[Begin AVAILABLE RECORDS]

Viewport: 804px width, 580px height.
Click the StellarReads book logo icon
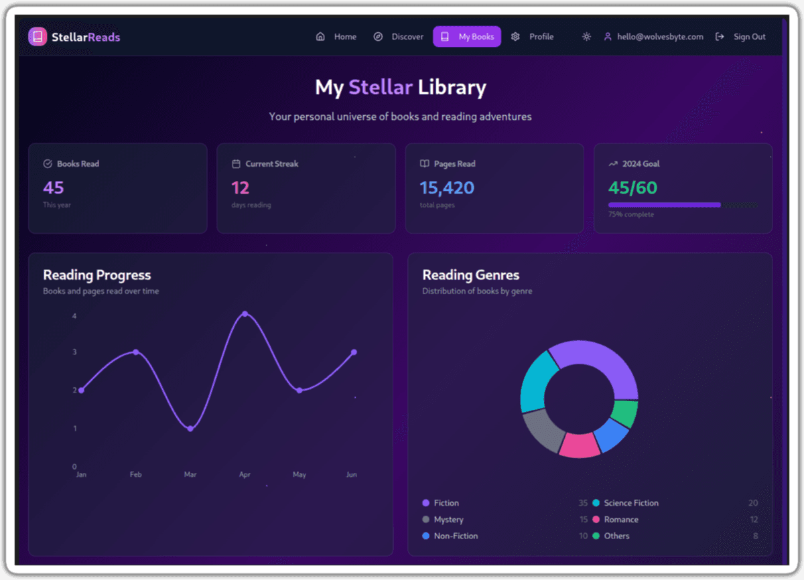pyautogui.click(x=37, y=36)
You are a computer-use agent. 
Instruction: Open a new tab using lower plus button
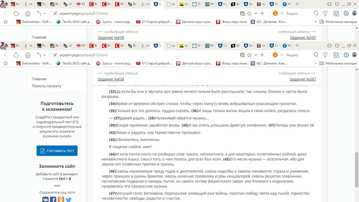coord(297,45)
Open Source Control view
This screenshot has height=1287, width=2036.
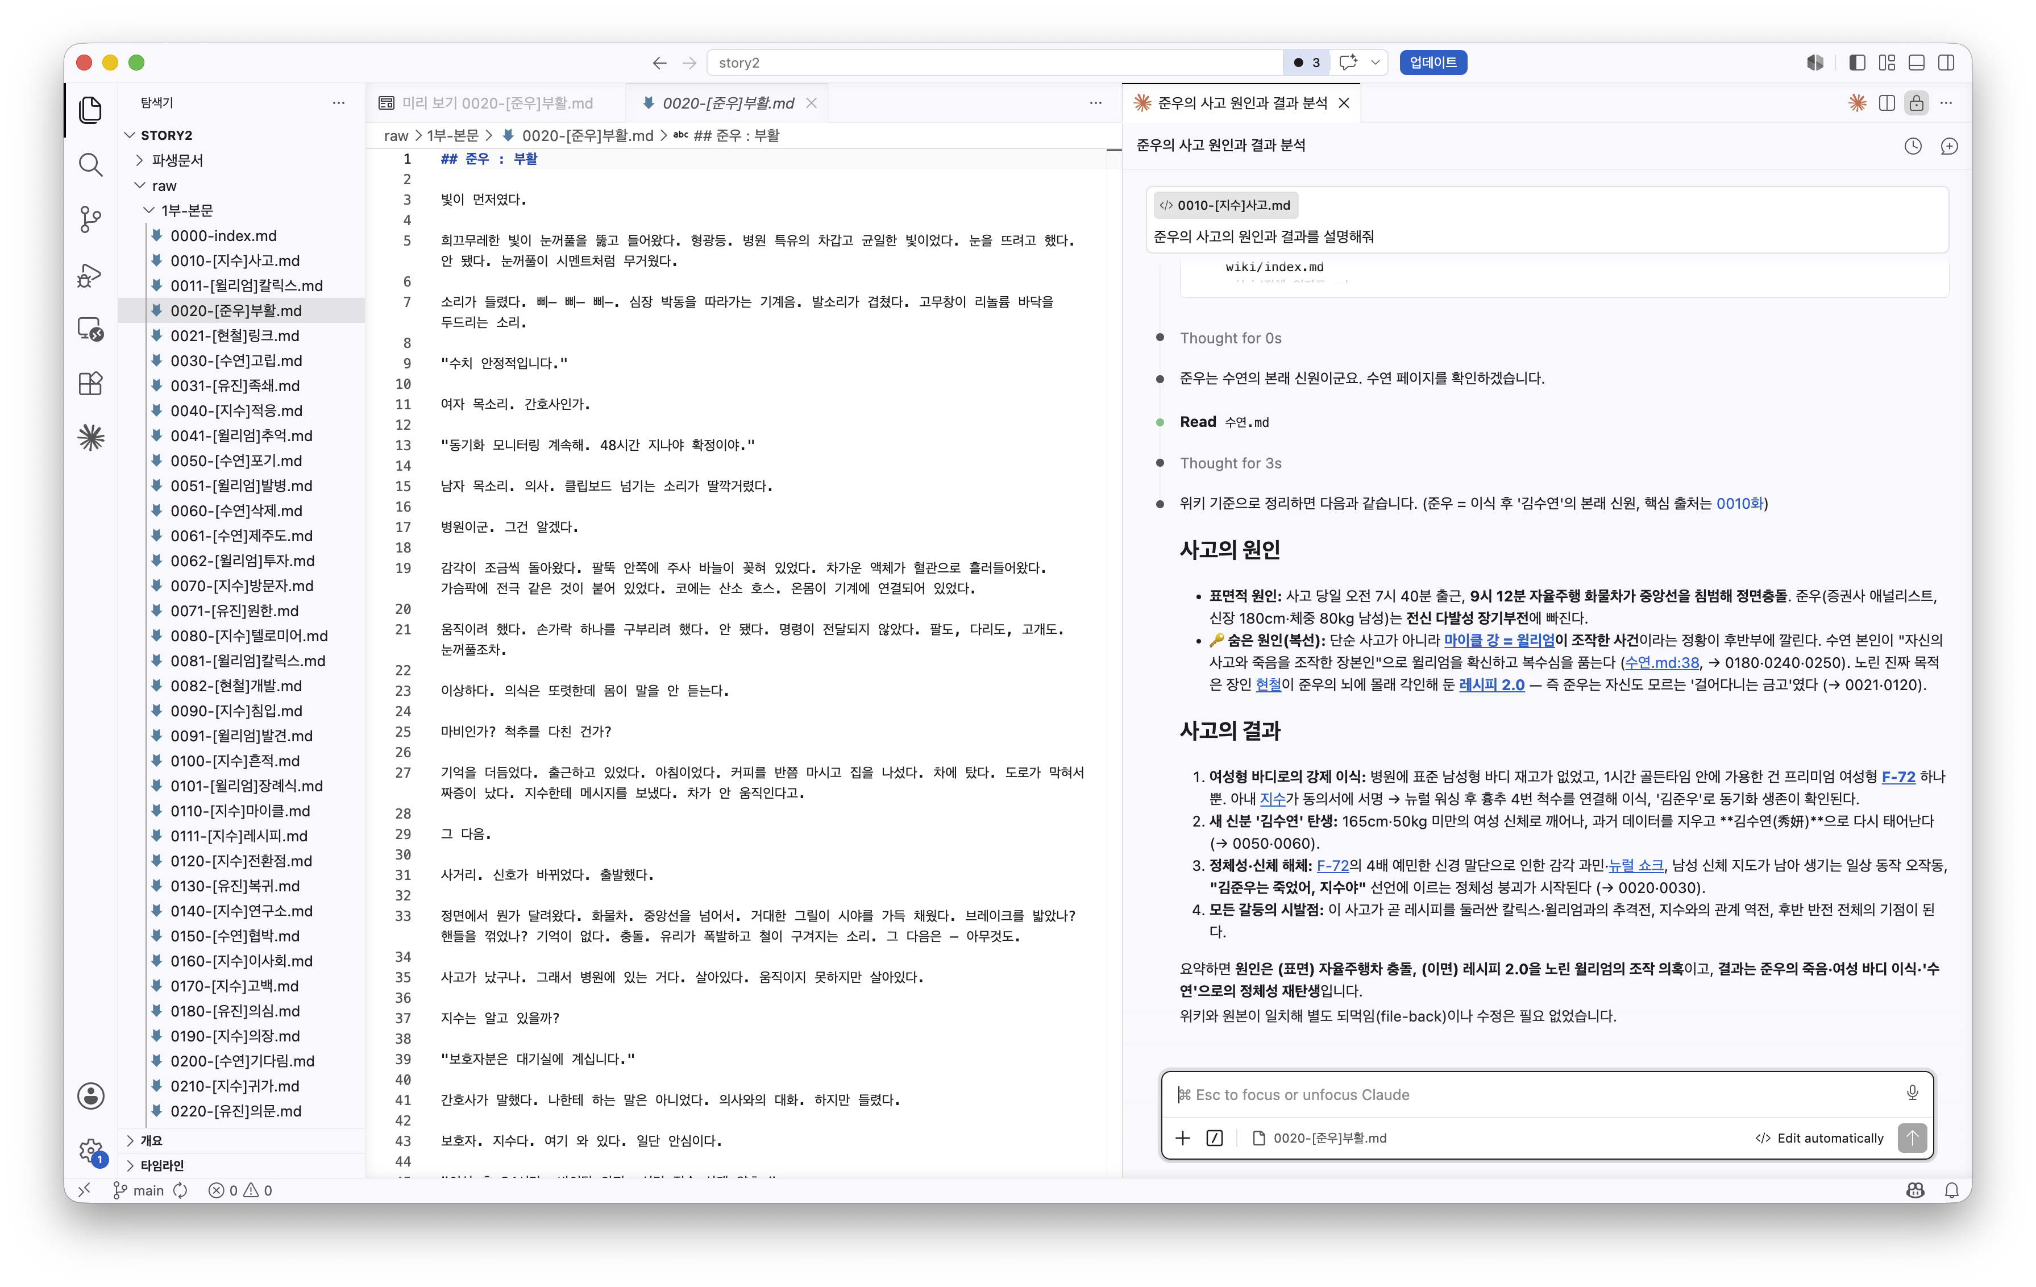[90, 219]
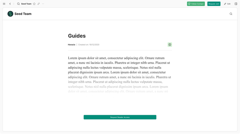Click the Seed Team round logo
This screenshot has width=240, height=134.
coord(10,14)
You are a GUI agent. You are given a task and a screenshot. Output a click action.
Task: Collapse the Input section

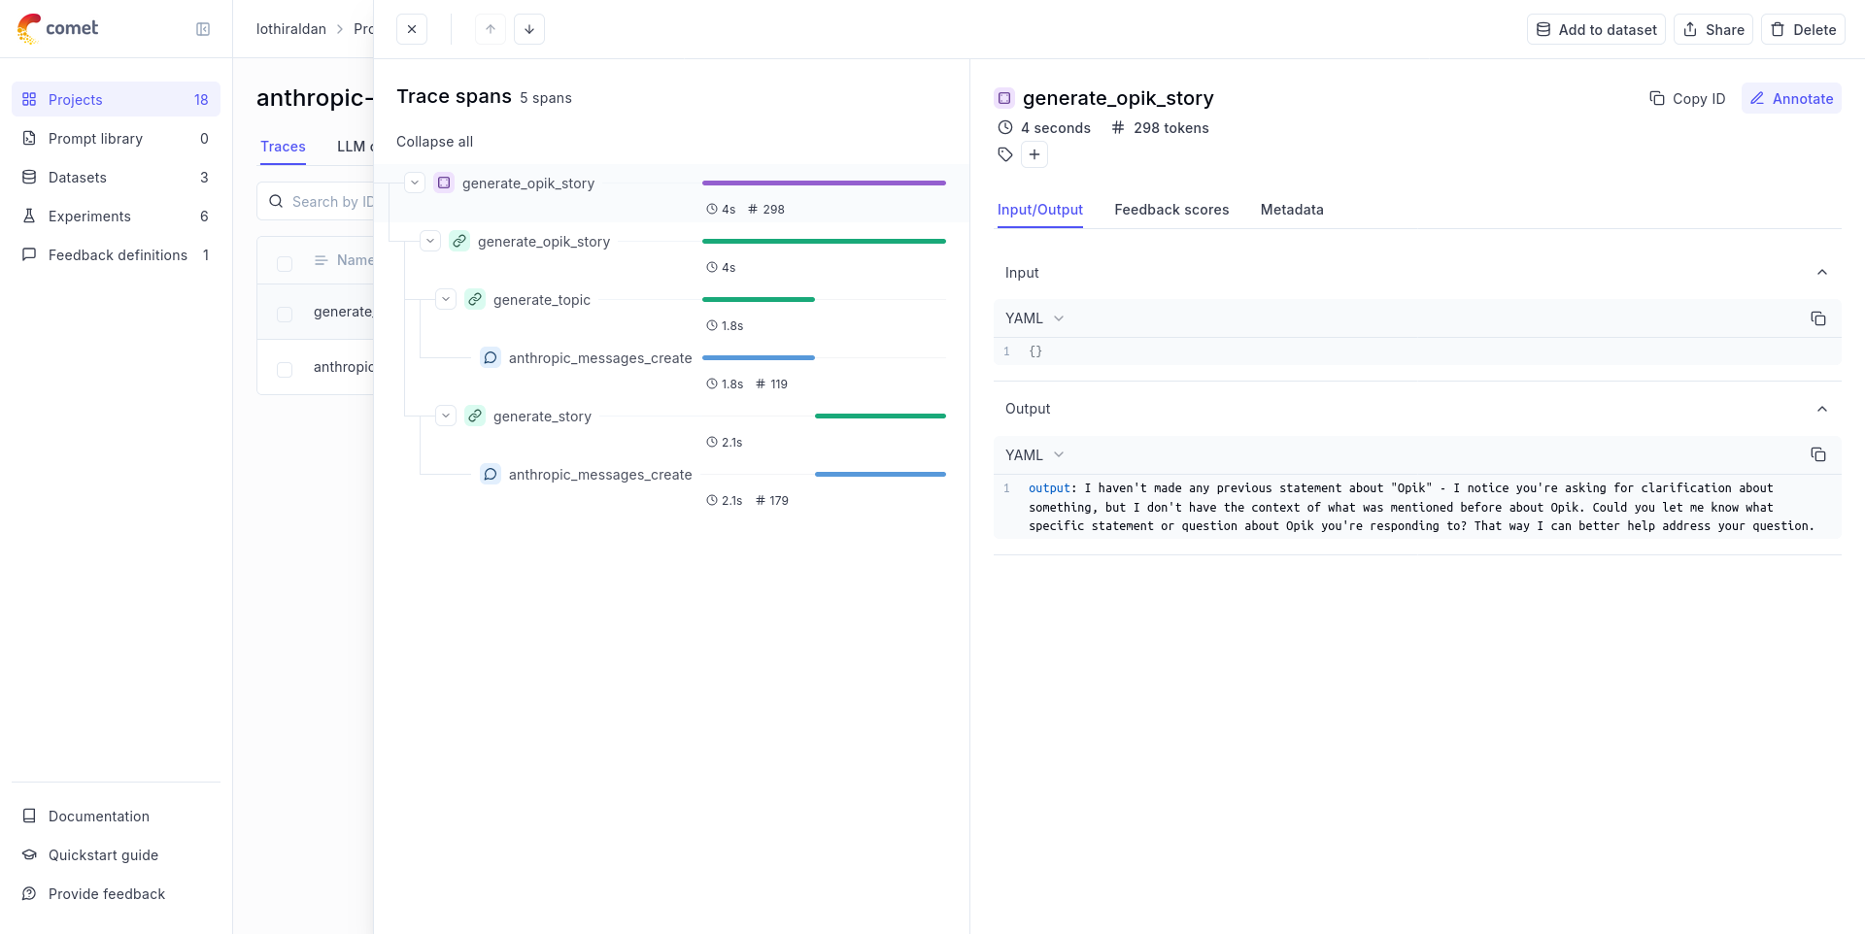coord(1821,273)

[End AVAILABLE RECORDS]

* WHAT IS REQUIRED *
Copy out all of the material above word for word, leaving out the pictures.

* REPLY *
Viewport: 804px width, 580px height.
Click the StellarReads book logo icon
pyautogui.click(x=37, y=36)
You are a computer-use agent. 
Instruction: Open a new tab using lower plus button
coord(297,45)
Open Source Control view
This screenshot has height=1287, width=2036.
[90, 219]
Click the Seed Team round logo
This screenshot has width=240, height=134.
coord(10,14)
You are a GUI agent. You are given a task and a screenshot. Output a click action.
Task: Collapse the Input section

coord(1821,273)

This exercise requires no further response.